■ **Exercise brief**
Give the data again exactly as it is written.

━━━ Information provided ━━━

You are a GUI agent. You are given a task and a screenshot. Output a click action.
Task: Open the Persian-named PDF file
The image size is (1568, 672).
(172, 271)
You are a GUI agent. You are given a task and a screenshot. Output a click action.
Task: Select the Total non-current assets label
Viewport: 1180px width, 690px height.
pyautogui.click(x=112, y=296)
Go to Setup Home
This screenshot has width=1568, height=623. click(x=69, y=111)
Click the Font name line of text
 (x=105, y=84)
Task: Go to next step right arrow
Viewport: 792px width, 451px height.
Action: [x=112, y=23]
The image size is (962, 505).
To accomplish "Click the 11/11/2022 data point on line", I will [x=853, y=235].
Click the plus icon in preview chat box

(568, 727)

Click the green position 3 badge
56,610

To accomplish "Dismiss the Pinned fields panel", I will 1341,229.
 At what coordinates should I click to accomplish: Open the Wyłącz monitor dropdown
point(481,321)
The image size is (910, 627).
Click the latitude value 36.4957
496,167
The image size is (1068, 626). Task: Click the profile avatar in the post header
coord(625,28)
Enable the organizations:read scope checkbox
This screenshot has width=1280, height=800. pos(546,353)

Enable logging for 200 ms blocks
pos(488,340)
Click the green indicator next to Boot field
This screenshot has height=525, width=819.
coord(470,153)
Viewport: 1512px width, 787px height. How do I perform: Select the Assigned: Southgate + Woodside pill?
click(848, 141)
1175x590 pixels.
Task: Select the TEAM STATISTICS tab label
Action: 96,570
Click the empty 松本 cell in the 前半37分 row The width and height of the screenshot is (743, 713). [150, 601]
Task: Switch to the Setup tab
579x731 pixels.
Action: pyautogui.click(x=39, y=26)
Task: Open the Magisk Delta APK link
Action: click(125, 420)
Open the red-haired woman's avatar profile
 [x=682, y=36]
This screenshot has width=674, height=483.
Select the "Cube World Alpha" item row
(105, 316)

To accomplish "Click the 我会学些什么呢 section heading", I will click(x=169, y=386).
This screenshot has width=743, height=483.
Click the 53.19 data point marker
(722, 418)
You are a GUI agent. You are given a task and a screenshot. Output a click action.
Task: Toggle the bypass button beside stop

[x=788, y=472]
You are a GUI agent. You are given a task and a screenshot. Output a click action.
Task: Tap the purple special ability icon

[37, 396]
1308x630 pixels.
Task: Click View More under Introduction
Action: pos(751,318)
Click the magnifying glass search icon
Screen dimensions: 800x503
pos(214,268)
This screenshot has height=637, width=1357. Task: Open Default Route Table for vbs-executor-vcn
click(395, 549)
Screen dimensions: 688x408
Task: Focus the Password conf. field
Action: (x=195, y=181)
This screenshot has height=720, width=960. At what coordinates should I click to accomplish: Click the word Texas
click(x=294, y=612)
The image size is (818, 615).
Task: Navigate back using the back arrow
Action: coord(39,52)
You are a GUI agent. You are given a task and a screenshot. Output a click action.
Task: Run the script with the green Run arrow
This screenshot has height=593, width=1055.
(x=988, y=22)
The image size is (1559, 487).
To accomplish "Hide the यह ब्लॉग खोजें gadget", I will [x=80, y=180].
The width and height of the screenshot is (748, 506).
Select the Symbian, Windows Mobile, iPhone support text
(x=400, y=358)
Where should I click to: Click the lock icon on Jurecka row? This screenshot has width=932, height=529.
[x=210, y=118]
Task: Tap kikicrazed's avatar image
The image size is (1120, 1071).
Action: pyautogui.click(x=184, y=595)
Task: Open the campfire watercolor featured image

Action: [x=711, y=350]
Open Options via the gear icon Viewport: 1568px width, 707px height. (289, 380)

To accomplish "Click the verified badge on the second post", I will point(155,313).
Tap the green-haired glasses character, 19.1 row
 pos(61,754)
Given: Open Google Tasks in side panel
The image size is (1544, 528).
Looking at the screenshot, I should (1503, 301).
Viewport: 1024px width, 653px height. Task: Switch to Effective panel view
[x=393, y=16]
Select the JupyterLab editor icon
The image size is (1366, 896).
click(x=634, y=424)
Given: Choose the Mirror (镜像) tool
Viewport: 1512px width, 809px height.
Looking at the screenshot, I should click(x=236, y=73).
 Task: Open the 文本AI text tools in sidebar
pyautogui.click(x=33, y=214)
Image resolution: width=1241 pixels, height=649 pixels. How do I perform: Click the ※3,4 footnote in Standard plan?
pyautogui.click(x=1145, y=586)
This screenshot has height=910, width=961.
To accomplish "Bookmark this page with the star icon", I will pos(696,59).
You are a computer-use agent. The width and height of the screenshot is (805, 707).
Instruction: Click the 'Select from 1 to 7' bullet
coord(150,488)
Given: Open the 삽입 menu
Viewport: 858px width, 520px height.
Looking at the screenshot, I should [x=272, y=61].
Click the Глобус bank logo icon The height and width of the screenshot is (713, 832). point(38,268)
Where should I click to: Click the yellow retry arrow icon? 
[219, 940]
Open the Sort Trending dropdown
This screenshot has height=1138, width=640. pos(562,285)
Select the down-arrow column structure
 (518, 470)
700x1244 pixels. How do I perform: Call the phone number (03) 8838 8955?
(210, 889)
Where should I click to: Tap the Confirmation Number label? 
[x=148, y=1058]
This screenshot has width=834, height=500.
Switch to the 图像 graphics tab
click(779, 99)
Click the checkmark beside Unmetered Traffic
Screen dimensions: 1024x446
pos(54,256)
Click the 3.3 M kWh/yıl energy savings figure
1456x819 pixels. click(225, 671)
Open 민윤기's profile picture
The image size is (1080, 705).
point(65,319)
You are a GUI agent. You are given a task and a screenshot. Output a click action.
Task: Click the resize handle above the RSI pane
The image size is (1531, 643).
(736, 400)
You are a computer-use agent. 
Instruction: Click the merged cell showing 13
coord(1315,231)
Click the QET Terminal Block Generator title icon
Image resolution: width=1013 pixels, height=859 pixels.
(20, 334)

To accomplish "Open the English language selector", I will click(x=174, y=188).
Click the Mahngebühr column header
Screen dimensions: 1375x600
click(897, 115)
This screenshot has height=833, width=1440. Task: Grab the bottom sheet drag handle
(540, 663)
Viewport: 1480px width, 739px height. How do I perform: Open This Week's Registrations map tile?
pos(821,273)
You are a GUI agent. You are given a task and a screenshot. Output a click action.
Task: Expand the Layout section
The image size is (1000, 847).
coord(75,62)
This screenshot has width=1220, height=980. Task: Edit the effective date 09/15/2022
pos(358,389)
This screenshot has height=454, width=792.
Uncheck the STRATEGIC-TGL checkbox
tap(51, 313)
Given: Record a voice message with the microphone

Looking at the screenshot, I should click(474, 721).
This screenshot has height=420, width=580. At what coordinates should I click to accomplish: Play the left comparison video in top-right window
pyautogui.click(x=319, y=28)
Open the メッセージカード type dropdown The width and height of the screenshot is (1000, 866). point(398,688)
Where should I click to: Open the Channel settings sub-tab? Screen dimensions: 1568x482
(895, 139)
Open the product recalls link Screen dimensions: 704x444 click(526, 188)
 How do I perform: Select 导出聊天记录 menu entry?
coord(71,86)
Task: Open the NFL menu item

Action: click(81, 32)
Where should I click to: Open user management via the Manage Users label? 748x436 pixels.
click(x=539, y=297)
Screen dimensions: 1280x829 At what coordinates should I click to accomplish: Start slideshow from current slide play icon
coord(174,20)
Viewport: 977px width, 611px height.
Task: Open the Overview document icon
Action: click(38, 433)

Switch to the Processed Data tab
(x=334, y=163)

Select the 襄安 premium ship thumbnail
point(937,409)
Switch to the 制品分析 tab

━━━

■ **Answer area**
You are a GUI agent. You are given a task and a screenshot. Output a click action.
Task: Open the Persian-named PDF file
The image size is (1568, 672).
(172, 271)
You are a GUI agent. You are given a task and a screenshot. Output a click action.
Task: Select the Total non-current assets label
Viewport: 1180px width, 690px height.
pyautogui.click(x=112, y=296)
Go to Setup Home
This screenshot has width=1568, height=623. click(x=69, y=111)
Click the Font name line of text
 (x=105, y=84)
Task: Go to next step right arrow
Viewport: 792px width, 451px height.
Action: [x=112, y=23]
The image size is (962, 505).
To accomplish "Click the 11/11/2022 data point on line", I will [x=853, y=235].
Click the plus icon in preview chat box

(568, 727)

Click the green position 3 badge
56,610

To accomplish "Dismiss the Pinned fields panel", I will 1341,229.
 At what coordinates should I click to accomplish: Open the Wyłącz monitor dropdown
point(481,321)
The image size is (910, 627).
Click the latitude value 36.4957
496,167
The image size is (1068, 626). Task: Click the profile avatar in the post header
coord(625,28)
Enable the organizations:read scope checkbox
This screenshot has width=1280, height=800. pos(546,353)

Enable logging for 200 ms blocks
pos(488,340)
Click the green indicator next to Boot field
This screenshot has height=525, width=819.
coord(470,153)
Viewport: 1512px width, 787px height. How do I perform: Select the Assigned: Southgate + Woodside pill?
click(848, 141)
1175x590 pixels.
Task: Select the TEAM STATISTICS tab label
Action: 96,570
Click the empty 松本 cell in the 前半37分 row The width and height of the screenshot is (743, 713). [150, 601]
Task: Switch to the Setup tab
579x731 pixels.
Action: pyautogui.click(x=39, y=26)
Task: Open the Magisk Delta APK link
Action: click(125, 420)
Open the red-haired woman's avatar profile
 [x=682, y=36]
This screenshot has width=674, height=483.
Select the "Cube World Alpha" item row
(105, 316)

To accomplish "Click the 我会学些什么呢 section heading", I will click(x=169, y=386).
This screenshot has width=743, height=483.
Click the 53.19 data point marker
(722, 418)
You are a GUI agent. You are given a task and a screenshot. Output a click action.
Task: Toggle the bypass button beside stop

[x=788, y=472]
You are a GUI agent. You are given a task and a screenshot. Output a click action.
Task: Tap the purple special ability icon

[37, 396]
1308x630 pixels.
Task: Click View More under Introduction
Action: pos(751,318)
Click the magnifying glass search icon
Screen dimensions: 800x503
pos(214,268)
This screenshot has height=637, width=1357. Task: Open Default Route Table for vbs-executor-vcn
click(395, 549)
Screen dimensions: 688x408
Task: Focus the Password conf. field
Action: (x=195, y=181)
This screenshot has height=720, width=960. At what coordinates should I click to accomplish: Click the word Texas
click(x=294, y=612)
The image size is (818, 615).
Task: Navigate back using the back arrow
Action: coord(39,52)
You are a GUI agent. You are given a task and a screenshot. Output a click action.
Task: Run the script with the green Run arrow
This screenshot has height=593, width=1055.
(x=988, y=22)
The image size is (1559, 487).
To accomplish "Hide the यह ब्लॉग खोजें gadget", I will [x=80, y=180].
The width and height of the screenshot is (748, 506).
Select the Symbian, Windows Mobile, iPhone support text
(x=400, y=358)
Where should I click to: Click the lock icon on Jurecka row? This screenshot has width=932, height=529.
[x=210, y=118]
Task: Tap kikicrazed's avatar image
The image size is (1120, 1071).
Action: pyautogui.click(x=184, y=595)
Task: Open the campfire watercolor featured image

Action: [x=711, y=350]
Open Options via the gear icon Viewport: 1568px width, 707px height. (289, 380)

To accomplish "Click the verified badge on the second post", I will point(155,313).
Tap the green-haired glasses character, 19.1 row
 pos(61,754)
Given: Open Google Tasks in side panel
The image size is (1544, 528).
Looking at the screenshot, I should (1503, 301).
Viewport: 1024px width, 653px height. Task: Switch to Effective panel view
[x=393, y=16]
Select the JupyterLab editor icon
The image size is (1366, 896).
click(x=634, y=424)
Given: Choose the Mirror (镜像) tool
Viewport: 1512px width, 809px height.
Looking at the screenshot, I should click(x=236, y=73).
 Task: Open the 文本AI text tools in sidebar
pyautogui.click(x=33, y=214)
Image resolution: width=1241 pixels, height=649 pixels. How do I perform: Click the ※3,4 footnote in Standard plan?
pyautogui.click(x=1145, y=586)
This screenshot has height=910, width=961.
To accomplish "Bookmark this page with the star icon", I will pos(696,59).
You are a computer-use agent. The width and height of the screenshot is (805, 707).
Instruction: Click the 'Select from 1 to 7' bullet
coord(150,488)
Given: Open the 삽입 menu
Viewport: 858px width, 520px height.
Looking at the screenshot, I should [x=272, y=61].
Click the Глобус bank logo icon The height and width of the screenshot is (713, 832). point(38,268)
Where should I click to: Click the yellow retry arrow icon? 
[219, 940]
Open the Sort Trending dropdown
This screenshot has height=1138, width=640. pos(562,285)
Select the down-arrow column structure
 (518, 470)
700x1244 pixels. How do I perform: Call the phone number (03) 8838 8955?
(210, 889)
Where should I click to: Tap the Confirmation Number label? 
[x=148, y=1058]
This screenshot has width=834, height=500.
Switch to the 图像 graphics tab
click(779, 99)
Click the checkmark beside Unmetered Traffic
Screen dimensions: 1024x446
pos(54,256)
Click the 3.3 M kWh/yıl energy savings figure
1456x819 pixels. click(225, 671)
Open 민윤기's profile picture
The image size is (1080, 705).
point(65,319)
You are a GUI agent. You are given a task and a screenshot. Output a click action.
Task: Click the resize handle above the RSI pane
The image size is (1531, 643).
(736, 400)
You are a computer-use agent. 
Instruction: Click the merged cell showing 13
coord(1315,231)
Click the QET Terminal Block Generator title icon
Image resolution: width=1013 pixels, height=859 pixels.
(20, 334)

To accomplish "Open the English language selector", I will click(x=174, y=188).
Click the Mahngebühr column header
Screen dimensions: 1375x600
click(897, 115)
This screenshot has height=833, width=1440. Task: Grab the bottom sheet drag handle
(540, 663)
Viewport: 1480px width, 739px height. How do I perform: Open This Week's Registrations map tile?
pos(821,273)
You are a GUI agent. You are given a task and a screenshot. Output a click action.
Task: Expand the Layout section
The image size is (1000, 847).
coord(75,62)
This screenshot has width=1220, height=980. Task: Edit the effective date 09/15/2022
pos(358,389)
This screenshot has height=454, width=792.
Uncheck the STRATEGIC-TGL checkbox
tap(51, 313)
Given: Record a voice message with the microphone

Looking at the screenshot, I should click(474, 721).
This screenshot has height=420, width=580. At what coordinates should I click to accomplish: Play the left comparison video in top-right window
pyautogui.click(x=319, y=28)
Open the メッセージカード type dropdown The width and height of the screenshot is (1000, 866). point(398,688)
Where should I click to: Open the Channel settings sub-tab? Screen dimensions: 1568x482
(895, 139)
Open the product recalls link Screen dimensions: 704x444 click(526, 188)
 How do I perform: Select 导出聊天记录 menu entry?
coord(71,86)
Task: Open the NFL menu item

Action: click(81, 32)
Where should I click to: Open user management via the Manage Users label? 748x436 pixels.
click(x=539, y=297)
Screen dimensions: 1280x829 At what coordinates should I click to accomplish: Start slideshow from current slide play icon
coord(174,20)
Viewport: 977px width, 611px height.
Task: Open the Overview document icon
Action: click(38, 433)

Switch to the Processed Data tab
(x=334, y=163)

Select the 襄安 premium ship thumbnail
point(937,409)
Switch to the 制品分析 tab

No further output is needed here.